James Fawn | |
Birth Name: | James Simmonds |
Birth Date: | 1847 |
Birth Place: | Paddington, London, England |
Death Date: | 19 January 1923 (aged 75-76) |
Death Place: | Lambeth, London, England |
Occupation: | Music hall entertainer |
James Fawn (born James Simmonds; 1847–19 January 1923) was a British music hall comic entertainer, popular towards the end of the 19th century when he was often billed as 'The Prince of the Red Nosed Comedians'. His best known song was "Ask a P'liceman".
He was born in Paddington, London, as James Simmonds, the son of a tailor, Henry Simmonds. He first worked as a stage actor, and then as a comedian, in the mid-1870s, and regularly worked in pantomime with Arthur Roberts. The two sang duets, alternating verses.[1]
Fawn developed a reputation as one of the best impersonators of a drunken person. Dressed in top hat and tails, he would pretend to be drunk and parody the "leisured classes", hiccuping as he sang. One of his most popular lines was to claim that "... it must have been the lobster I've eaten as I've hardly drunk enough to drown a fly!".[2] [3]
His most successful routine, "Ask a P'liceman", sometimes given as "If You Want to Know the Time Ask A Policeman", was first performed in 1888 and was written by E. W. Rogers and A. E. Durandeau. The song was "filled with references that reflected the Victorian working-class mistrust of the officers of the law",[4] and made fun of the frequent claim that, if arrested for drunkenness, one's pocket watch was likely to go missing at the police station,[2] with the line "Every member of the force / Has a watch and chain, of course." The sheet music of the song reportedly sold some half a million copies within three years of its publication.[5]

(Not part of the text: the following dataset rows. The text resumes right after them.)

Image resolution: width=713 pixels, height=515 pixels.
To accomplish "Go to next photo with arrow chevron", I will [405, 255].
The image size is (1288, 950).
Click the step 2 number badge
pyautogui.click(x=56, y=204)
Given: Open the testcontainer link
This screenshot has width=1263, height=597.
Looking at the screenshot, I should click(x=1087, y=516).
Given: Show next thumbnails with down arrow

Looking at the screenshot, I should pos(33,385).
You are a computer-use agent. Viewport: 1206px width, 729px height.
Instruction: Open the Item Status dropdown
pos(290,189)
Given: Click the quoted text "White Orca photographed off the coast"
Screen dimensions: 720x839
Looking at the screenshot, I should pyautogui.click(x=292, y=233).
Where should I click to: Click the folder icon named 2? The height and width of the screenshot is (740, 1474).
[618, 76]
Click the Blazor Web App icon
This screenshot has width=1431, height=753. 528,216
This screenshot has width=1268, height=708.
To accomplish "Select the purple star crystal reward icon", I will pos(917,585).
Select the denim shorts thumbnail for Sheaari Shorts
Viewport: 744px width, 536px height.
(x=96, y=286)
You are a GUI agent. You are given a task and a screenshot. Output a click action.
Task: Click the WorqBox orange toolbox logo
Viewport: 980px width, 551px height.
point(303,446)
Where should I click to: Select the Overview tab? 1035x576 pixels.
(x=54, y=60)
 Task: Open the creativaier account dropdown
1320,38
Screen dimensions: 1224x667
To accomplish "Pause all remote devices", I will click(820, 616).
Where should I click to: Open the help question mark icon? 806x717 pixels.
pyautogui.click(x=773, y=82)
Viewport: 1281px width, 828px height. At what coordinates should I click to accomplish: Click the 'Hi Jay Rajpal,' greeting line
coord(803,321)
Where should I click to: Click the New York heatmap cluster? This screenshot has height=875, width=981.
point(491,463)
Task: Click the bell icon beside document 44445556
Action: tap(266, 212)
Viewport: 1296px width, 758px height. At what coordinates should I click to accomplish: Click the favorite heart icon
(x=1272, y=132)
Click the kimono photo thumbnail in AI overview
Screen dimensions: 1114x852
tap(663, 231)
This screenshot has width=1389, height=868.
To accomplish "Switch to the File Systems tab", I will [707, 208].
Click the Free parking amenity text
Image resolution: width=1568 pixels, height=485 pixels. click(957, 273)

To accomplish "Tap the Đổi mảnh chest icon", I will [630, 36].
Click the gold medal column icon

He performed over 150 songs during his career.[6] His other songs included "The House that Jerry Built", and "Not Wanted". Fawn performed at Gatti's Charing Cross Music Hall in 1890, and it has been suggested that that is the occasion on which Rudyard Kipling based his story My Great and Only, in which the narrator (based on Kipling himself) presents a song he has written to a leading performer looking for new material.[7]
Fawn died in 1923, and a report at the time described him as having "a juicy kind of humour... [who] left the broader kind of salacity" to others such as Arthur Roberts.[8]
He was married to Emily Margaret Norrington in 1866; they had a daughter. After his wife's death, he married Emily Ash (Tomlin) in 1891.